» **PROBLEM DESCRIPTION**:
Print exactly the lines below between the line holding "Click the 159 total under 7-day click" and the line holding "Viewport: 423px width, 238px height.", inclusive, and nothing more.

» **PROVIDED RECORDS**:
Segment Open

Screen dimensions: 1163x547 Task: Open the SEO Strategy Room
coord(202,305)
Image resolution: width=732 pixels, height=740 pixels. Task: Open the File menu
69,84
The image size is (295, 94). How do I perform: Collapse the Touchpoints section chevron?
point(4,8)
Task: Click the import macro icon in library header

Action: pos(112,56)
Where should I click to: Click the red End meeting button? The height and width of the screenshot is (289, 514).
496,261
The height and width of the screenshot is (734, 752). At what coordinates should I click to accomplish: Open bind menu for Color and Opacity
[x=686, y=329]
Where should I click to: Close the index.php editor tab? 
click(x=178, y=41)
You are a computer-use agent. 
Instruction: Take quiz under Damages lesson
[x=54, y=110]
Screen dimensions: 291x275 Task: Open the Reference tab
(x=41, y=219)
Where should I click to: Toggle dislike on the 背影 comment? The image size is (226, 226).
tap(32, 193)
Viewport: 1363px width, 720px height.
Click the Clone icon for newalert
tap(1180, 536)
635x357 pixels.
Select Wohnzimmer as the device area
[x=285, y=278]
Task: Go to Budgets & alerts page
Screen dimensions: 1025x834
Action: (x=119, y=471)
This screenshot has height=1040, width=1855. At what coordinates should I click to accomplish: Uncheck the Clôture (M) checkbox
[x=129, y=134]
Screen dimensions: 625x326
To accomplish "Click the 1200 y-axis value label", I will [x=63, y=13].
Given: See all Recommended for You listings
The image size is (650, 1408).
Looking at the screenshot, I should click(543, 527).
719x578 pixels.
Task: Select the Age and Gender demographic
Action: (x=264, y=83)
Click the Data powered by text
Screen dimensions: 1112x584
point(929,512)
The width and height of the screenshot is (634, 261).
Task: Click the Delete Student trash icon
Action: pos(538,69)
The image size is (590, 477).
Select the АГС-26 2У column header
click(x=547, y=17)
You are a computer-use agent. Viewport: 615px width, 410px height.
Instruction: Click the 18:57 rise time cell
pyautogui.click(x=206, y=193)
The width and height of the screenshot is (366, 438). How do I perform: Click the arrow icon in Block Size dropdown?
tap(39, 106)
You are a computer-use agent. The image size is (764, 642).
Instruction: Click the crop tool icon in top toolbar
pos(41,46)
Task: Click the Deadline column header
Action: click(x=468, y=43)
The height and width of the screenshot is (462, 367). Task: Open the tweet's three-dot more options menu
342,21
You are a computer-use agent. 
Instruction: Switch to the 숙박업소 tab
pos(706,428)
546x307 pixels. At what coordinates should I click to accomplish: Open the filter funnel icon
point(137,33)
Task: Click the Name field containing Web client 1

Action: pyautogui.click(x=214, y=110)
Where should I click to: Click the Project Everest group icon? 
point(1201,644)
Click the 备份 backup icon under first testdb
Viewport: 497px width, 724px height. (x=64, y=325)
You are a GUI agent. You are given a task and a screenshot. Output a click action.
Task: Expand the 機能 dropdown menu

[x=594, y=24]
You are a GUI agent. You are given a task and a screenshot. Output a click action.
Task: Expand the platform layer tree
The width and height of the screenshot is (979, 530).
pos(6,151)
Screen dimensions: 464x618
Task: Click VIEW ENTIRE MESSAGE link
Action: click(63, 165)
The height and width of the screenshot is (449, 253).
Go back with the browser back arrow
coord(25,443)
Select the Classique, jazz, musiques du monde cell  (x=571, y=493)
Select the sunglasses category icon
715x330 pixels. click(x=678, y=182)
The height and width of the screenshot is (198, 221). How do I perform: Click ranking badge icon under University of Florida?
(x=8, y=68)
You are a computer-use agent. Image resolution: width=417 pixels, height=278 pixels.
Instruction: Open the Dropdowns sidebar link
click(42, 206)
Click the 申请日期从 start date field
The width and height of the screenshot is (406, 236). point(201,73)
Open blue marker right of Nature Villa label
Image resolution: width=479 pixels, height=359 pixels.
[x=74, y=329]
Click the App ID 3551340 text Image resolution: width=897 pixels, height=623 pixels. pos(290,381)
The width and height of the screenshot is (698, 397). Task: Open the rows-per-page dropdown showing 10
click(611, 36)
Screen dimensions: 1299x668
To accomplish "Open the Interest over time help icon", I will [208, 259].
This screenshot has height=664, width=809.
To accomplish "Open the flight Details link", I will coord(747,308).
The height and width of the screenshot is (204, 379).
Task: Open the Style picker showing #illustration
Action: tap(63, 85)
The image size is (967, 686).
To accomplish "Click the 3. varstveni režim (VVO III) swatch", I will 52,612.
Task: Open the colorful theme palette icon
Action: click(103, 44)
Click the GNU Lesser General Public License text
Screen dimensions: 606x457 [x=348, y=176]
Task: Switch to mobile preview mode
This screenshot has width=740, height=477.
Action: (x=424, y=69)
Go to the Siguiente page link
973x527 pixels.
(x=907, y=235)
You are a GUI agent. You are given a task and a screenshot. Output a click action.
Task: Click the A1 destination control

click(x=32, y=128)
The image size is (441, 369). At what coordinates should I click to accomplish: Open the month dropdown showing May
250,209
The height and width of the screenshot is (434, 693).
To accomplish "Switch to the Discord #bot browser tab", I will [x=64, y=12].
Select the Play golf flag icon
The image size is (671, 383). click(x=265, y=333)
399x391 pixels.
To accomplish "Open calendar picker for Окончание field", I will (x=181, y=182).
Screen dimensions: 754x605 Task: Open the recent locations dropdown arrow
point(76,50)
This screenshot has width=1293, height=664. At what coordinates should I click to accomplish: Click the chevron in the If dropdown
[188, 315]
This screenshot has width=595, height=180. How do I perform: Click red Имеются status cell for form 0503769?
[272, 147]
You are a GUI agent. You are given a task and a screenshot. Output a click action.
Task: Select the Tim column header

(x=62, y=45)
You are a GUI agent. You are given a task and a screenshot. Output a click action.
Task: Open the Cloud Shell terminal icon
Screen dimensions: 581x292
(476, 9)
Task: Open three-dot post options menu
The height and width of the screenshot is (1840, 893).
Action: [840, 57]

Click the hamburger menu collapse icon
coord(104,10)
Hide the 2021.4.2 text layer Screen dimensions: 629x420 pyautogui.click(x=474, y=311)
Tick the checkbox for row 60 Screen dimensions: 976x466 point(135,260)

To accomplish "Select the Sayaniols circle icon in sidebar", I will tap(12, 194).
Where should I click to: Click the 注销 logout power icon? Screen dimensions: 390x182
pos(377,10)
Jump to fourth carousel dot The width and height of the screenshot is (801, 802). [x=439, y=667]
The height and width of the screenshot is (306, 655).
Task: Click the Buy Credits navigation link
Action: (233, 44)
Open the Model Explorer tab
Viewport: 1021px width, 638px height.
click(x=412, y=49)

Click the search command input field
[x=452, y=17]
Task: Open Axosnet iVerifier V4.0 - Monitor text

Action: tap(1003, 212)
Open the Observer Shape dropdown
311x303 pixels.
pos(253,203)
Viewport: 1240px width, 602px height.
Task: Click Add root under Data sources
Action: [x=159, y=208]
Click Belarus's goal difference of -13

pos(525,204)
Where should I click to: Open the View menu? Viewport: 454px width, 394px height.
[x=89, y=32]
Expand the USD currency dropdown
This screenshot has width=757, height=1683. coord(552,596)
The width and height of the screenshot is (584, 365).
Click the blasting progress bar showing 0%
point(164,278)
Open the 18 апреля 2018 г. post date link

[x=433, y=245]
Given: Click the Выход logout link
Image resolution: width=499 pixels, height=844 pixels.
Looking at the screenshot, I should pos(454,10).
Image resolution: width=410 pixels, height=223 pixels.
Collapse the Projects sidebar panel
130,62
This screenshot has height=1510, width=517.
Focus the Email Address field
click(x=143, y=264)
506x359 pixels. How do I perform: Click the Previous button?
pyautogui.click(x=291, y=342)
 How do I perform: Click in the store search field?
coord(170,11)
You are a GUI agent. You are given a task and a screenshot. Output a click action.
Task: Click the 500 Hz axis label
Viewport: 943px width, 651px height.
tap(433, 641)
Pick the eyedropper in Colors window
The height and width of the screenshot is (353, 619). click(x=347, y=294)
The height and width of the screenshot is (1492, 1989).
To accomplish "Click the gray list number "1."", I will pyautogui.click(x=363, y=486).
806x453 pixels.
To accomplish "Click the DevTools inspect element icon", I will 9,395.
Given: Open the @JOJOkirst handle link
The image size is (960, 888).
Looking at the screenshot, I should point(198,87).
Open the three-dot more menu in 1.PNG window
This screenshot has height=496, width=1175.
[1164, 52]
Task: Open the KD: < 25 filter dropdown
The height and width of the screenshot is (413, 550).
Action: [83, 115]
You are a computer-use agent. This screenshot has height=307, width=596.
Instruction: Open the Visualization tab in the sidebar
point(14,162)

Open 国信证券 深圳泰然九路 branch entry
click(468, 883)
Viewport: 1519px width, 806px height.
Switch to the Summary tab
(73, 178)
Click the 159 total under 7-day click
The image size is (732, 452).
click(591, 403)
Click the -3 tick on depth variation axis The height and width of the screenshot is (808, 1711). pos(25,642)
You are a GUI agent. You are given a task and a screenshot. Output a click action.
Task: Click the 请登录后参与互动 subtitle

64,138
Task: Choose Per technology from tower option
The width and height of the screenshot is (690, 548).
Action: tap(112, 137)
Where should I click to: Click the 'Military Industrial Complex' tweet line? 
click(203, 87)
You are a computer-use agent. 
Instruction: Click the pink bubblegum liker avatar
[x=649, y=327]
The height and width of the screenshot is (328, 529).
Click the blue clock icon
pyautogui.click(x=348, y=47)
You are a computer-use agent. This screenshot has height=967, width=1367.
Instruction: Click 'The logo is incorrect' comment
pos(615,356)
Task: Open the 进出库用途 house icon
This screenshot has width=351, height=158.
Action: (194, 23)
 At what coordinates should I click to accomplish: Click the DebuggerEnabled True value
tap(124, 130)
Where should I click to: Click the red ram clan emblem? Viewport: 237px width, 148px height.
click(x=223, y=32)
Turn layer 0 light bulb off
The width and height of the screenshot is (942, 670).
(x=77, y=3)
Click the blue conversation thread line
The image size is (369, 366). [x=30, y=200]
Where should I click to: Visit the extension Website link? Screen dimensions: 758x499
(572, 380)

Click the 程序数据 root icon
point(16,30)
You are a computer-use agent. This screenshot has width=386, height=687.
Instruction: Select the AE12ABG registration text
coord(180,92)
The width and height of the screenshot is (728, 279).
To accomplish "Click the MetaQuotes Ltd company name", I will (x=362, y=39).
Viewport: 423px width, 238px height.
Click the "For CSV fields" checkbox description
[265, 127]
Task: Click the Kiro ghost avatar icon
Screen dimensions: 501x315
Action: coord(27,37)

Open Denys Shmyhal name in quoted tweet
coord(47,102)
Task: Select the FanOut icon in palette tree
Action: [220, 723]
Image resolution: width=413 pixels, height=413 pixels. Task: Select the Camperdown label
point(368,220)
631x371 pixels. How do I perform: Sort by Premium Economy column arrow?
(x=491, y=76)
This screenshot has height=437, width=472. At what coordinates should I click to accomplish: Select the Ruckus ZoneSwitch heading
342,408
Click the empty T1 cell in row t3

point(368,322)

Segment Closed

» **EXERCISE RESPONSE**:
Click the 159 total under 7-day click
The image size is (732, 452).
click(591, 403)
Click the -3 tick on depth variation axis The height and width of the screenshot is (808, 1711). pos(25,642)
You are a GUI agent. You are given a task and a screenshot. Output a click action.
Task: Click the 请登录后参与互动 subtitle

64,138
Task: Choose Per technology from tower option
The width and height of the screenshot is (690, 548).
Action: tap(112, 137)
Where should I click to: Click the 'Military Industrial Complex' tweet line? 
click(203, 87)
You are a computer-use agent. 
Instruction: Click the pink bubblegum liker avatar
[x=649, y=327]
The height and width of the screenshot is (328, 529).
Click the blue clock icon
pyautogui.click(x=348, y=47)
You are a computer-use agent. This screenshot has height=967, width=1367.
Instruction: Click 'The logo is incorrect' comment
pos(615,356)
Task: Open the 进出库用途 house icon
This screenshot has width=351, height=158.
Action: (194, 23)
 At what coordinates should I click to accomplish: Click the DebuggerEnabled True value
tap(124, 130)
Where should I click to: Click the red ram clan emblem? Viewport: 237px width, 148px height.
click(x=223, y=32)
Turn layer 0 light bulb off
The width and height of the screenshot is (942, 670).
(x=77, y=3)
Click the blue conversation thread line
The image size is (369, 366). [x=30, y=200]
Where should I click to: Visit the extension Website link? Screen dimensions: 758x499
(572, 380)

Click the 程序数据 root icon
point(16,30)
You are a computer-use agent. This screenshot has width=386, height=687.
Instruction: Select the AE12ABG registration text
coord(180,92)
The width and height of the screenshot is (728, 279).
To accomplish "Click the MetaQuotes Ltd company name", I will (x=362, y=39).
Viewport: 423px width, 238px height.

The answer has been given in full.